The plausible excuse of controlling terrorism and sexual predation is usually given, yet the connection between photography and those activities is absurdly tenuous. One may as well suspect shoe-wearers of concealing shoe-bombs. Nobody demands to know 'Why are you wearing shoes?' because it's a self-evidently stupid question. 'Why are you taking pictures?' requires an equal ability to comprehend why photographers make photographs. Yet this is simply unintelligible to most non-photographers doing the asking, for whom a family or holiday snap is the limit of their experience perhaps tainted with a vague perception that people with big cameras kill favourite princesses. Photography is thus self-evidently suspicious to many, and that leaves the photographer trying to prove themselves not guilty of an imaginary offence.
Most of the time the outcome of these confrontations is merely exasperating. At other times they result in searches under the Terrorism Act or arrest under whichever statute is convenient. If this were a rare and accidental error it might conceivably seem an acceptable price for security. However it is increasingly commonplace. It is now hard to find professionals who have not been repeatedly stopped, searched and questioned under S.44 of the Terrorism Act, especially among those who cover news. Some report repeated interrogation on the same day or several times in a week, notwithstanding presentation of a National Press Card.
Vanishingly few photographers will oppose the police duty and intention to keep people safe but security appears to have mutated into routine harassment. Either this a pointless and inept waste of police resources or it serves an undeclared policy : the prevention of inconvenient photography rather than terrorism. Incidents involving illegal means and threats or physical assault are now too common to dismiss as anomalies and errors of judgement, and UK seems to be sliding toward the sort of overt interference we might expect in China or Zimbabwe. Even Saudi Arabia relaxed its street photography laws last year and that is where Al Quaida comes from.
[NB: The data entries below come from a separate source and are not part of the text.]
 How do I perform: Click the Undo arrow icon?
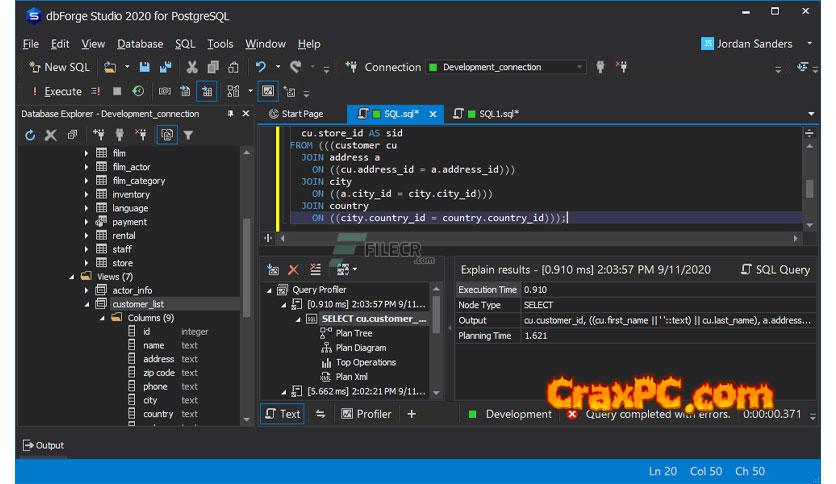tap(261, 67)
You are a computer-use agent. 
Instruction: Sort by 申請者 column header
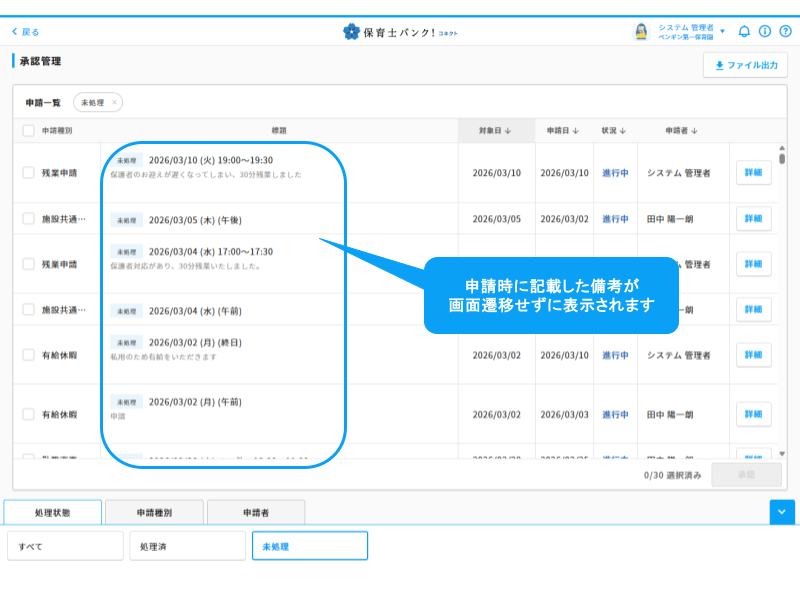coord(681,131)
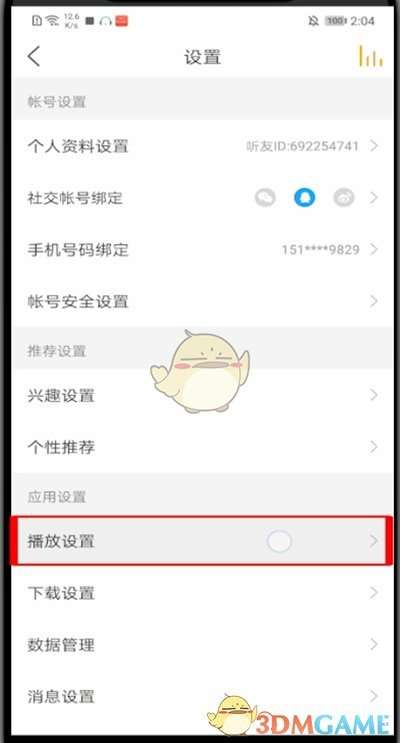Screen dimensions: 400x743
Task: Tap the Weibo binding icon
Action: (x=344, y=198)
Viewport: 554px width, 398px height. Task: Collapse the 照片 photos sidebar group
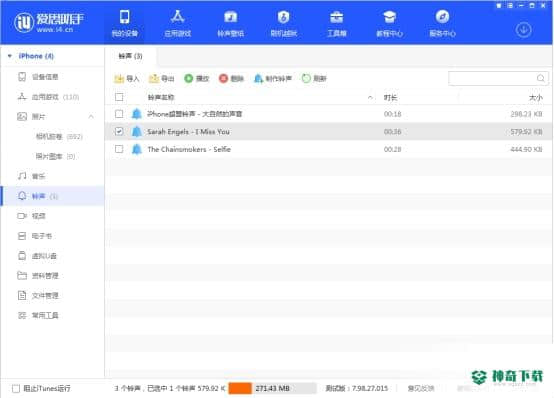[91, 116]
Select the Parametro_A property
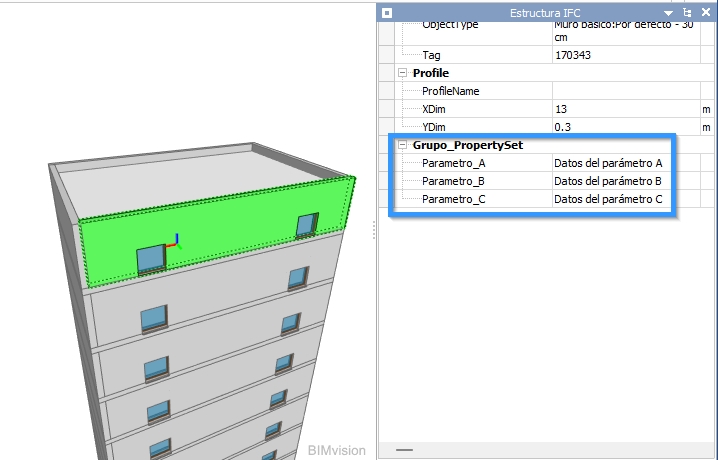This screenshot has height=460, width=718. tap(454, 163)
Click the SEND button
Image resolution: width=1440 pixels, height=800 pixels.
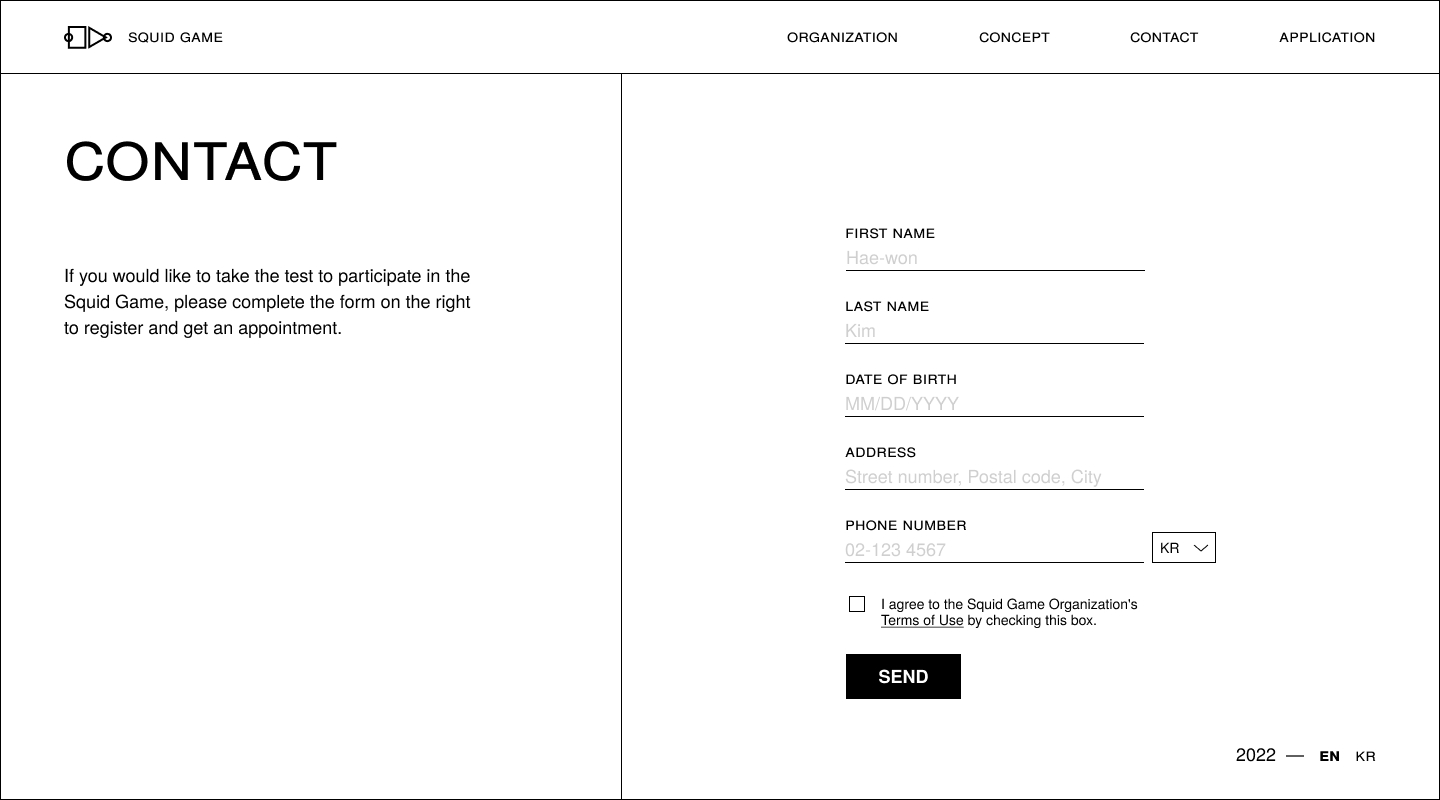903,677
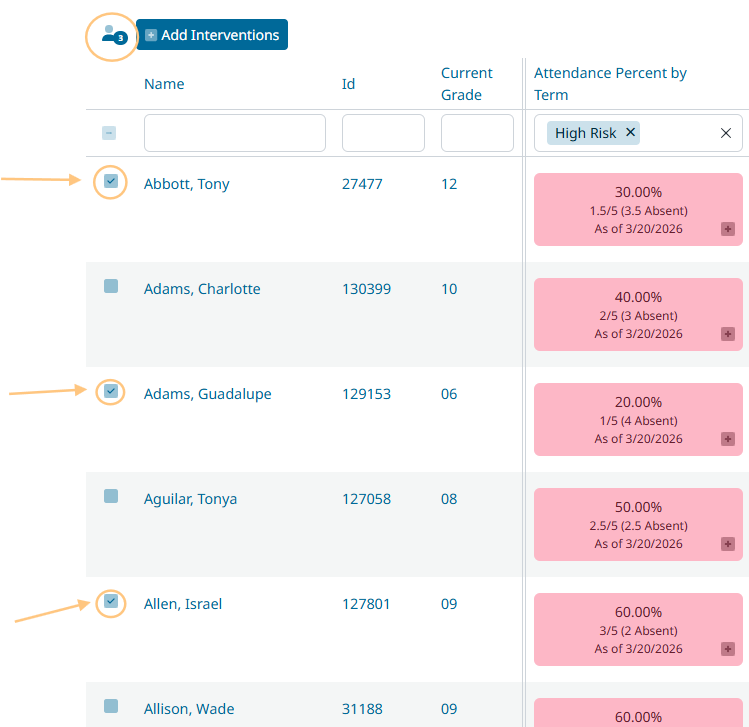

A cursory examination of circumstances in which photographers are being stopped and searched, and the frequent illegal demands to prove 'permission', hand over memory cards or delete images shows that what is actually being suppressed, carelessly or deliberately, is photography itself. The law is now being routinely twisted and ignored to curtail the freedom of expression and access without which individuals have no voice and no ability to hold authority to account. Without that democracy is in trouble. If this seems an exaggeration, consider why they photograph us : to render us identifiable and accountable for our actions. This cannot be a one-way street.